Wobbles’ face fell. The party would not be as much fun without her best friend.
“Stay away from the barbecue, we don’t want any accidents,” Mum warned.
“She means any more accidents,” sniggered Jeremy as Dad came back out of the house, and started cooking sausages. He had washed his face, but he didn’t look very happy.
“Right, you two!” called Mum. “Come and carry some of these bowls out to the table.” As the two children went into the kitchen, the front door bell rang. The guests were starting to arrive. Soon lots of people were in the garden, talking loudly and pretending to eat the sausages Dad was burning on the grill.
Both Wobbles and Jeremy were soon ignored, as the grown ups started laughing and telling jokes.
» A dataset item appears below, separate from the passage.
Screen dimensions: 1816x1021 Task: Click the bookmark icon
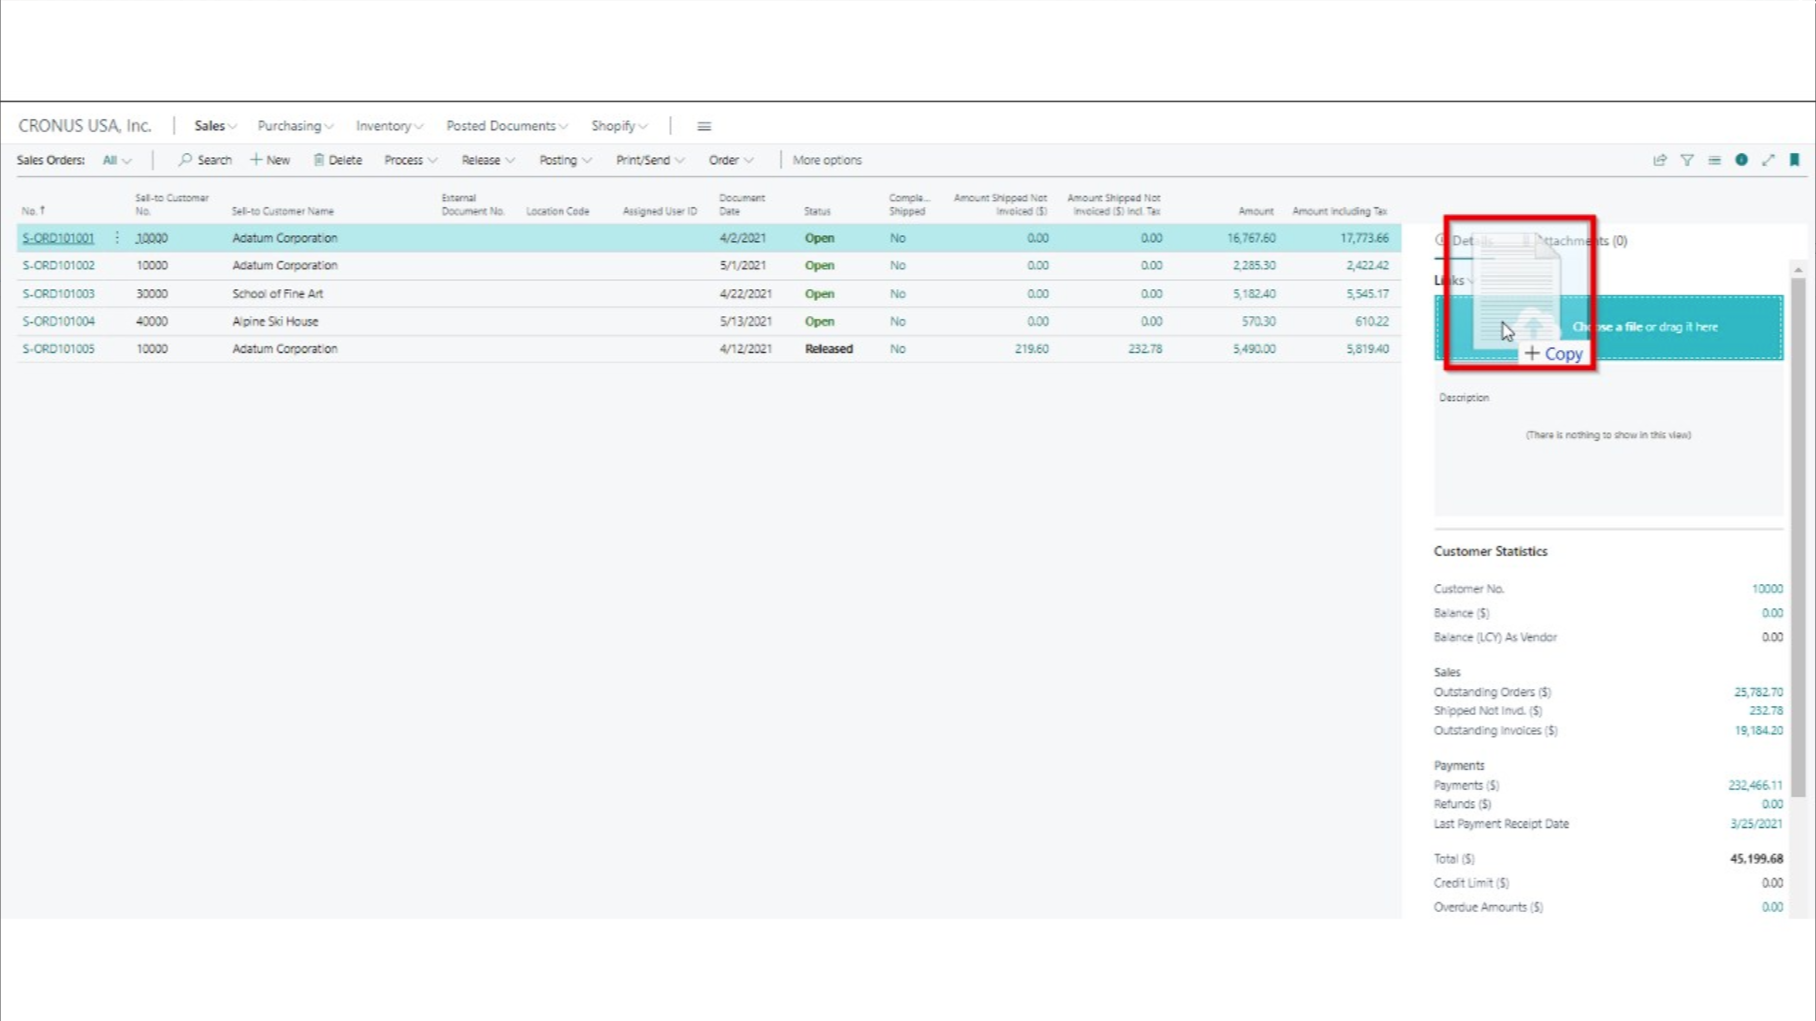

To Wobbles’ surprise, even Mister Tremble was not scowling as usual. Wobbles had an idea. To her shock, it was a naughty idea, for she was not normally a naughty little girl. She had overheard Dad telling Mum that she was probably saving it all up for when she was sixteen, but she hadn’t really understood what he meant.
Wobbles looked all around, but no one was paying her any attention. Even Jeremy had gone off to his bedroom with his school friend. So Wobbles sneaked off down the garden path on her own, towards the garden shed.
When she got close to the shed, she looked all around, nervously. Then she heard it – the same strange noise. What could it be? Who could be making it? There it was again. A large old tree grew out of the bank of the stream behind the shed. Wobbles crept behind the shed, and put her arms round as much of the tree trunk as she could manage.
There it was again! A sort of snort, or a sneeze or cough, all mixed up together. Wobbles held onto the trunk of the tree as hard as she could, and peered over the bank of the stream, and looked down towards the water.
There, looking out at the stream from a hole in the bank, almost hidden by the roots of the tree, was a small green dragon!